Record set START

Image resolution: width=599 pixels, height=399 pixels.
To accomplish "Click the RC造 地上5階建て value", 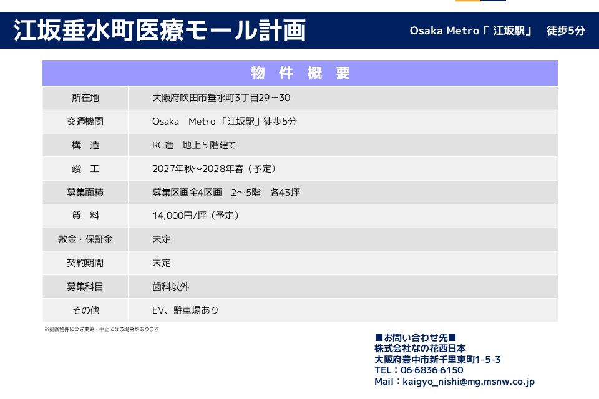I will (x=195, y=145).
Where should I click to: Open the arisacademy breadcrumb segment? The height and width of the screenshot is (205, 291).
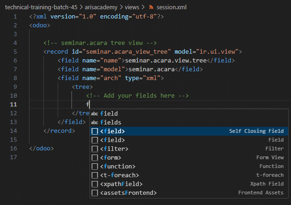tap(101, 7)
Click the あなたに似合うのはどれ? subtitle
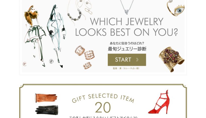 click(127, 43)

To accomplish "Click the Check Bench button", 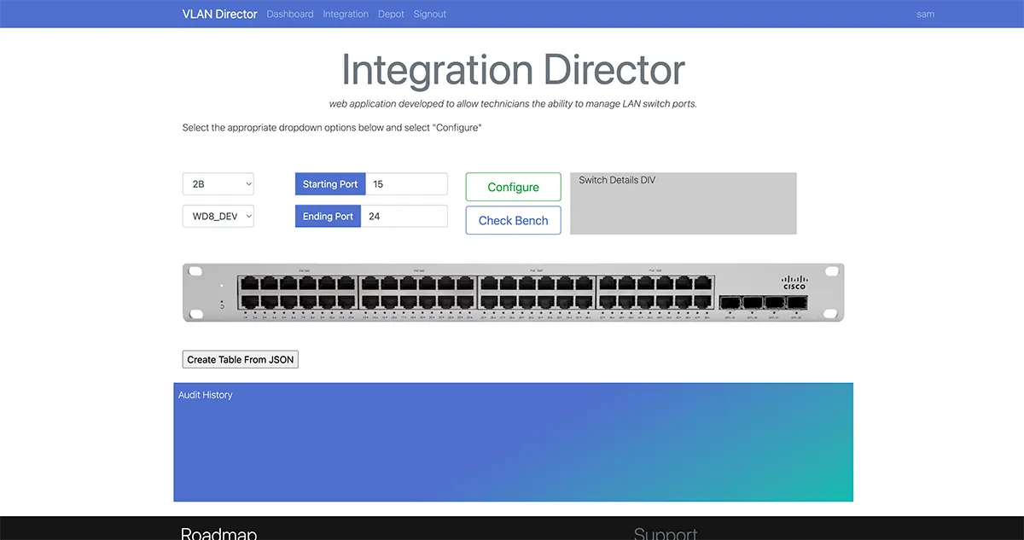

Record set END

About this task
Reproduce exactly, and only, the part of the entries above that runs from the line with "Click the あなたに似合うのはどれ? subtitle" to the last line, both included. Pictures stay out.

Answer area
Click the あなたに似合うのはどれ? subtitle
 click(127, 43)

To accomplish "Click the Check Bench button", 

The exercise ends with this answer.